Jayce Salloum: history of the present
A mid-career survey of this acclaimed Canadian artist’s photo- and video-based installations, the exhibition explores identity, migration, and shifting global territories. Curated by Jen Budney, the exhibition is a co-production of the Mendel Art Gallery, the Kamloops Art Gallery and the Confederation Centre Art Gallery in Charlottetown, PEI. Vancouver-based Salloum, whose grandparents emigrated from Lebanon to rural Saskatchewan in the 1930s, has exhibited his work extensively internationally for more than 20 years. His vast archive of photos, documents and souvenirs offers open-ended narratives and celebrates ephemeral beauty.
Inuit Art from the Mendel Collection: Tradition and Innovation
In this offering of work from the Mendel Art Gallery’s Permanent Collection, a diverse selection of stone carvings, drawings, prints and paintings provides a fresh look at the unmistakable art of the Inuit. Through biographical evidence and the personal testimony of some significant figures, this exhibition attempts to distinguish the traditional aspects of Inuit art from the radical innovations that resulted from contact with Western culture.

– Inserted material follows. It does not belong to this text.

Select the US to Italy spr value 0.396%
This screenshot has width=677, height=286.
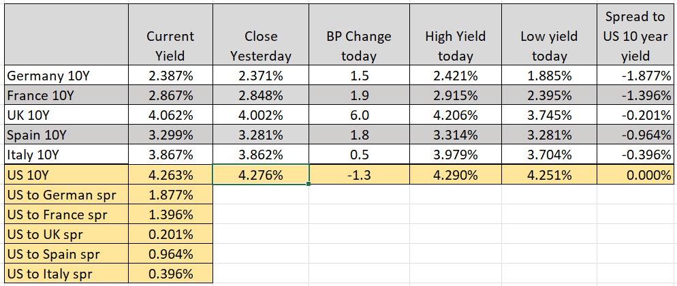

The story of this cultural exchange is an engaging one and the resulting art is utterly unique, the inspired creation of some of the world’s most inventive artists.
James Henderson: Wicite Owapi Wicasa
James Henderson: Wicite Owapi Wicasa, the man who paints the old men is a major exhibition of the portraits, landscape paintings, and commercial work of Scottish-born artist James Henderson, Saskatchewan’s pre-eminent first-generation artist.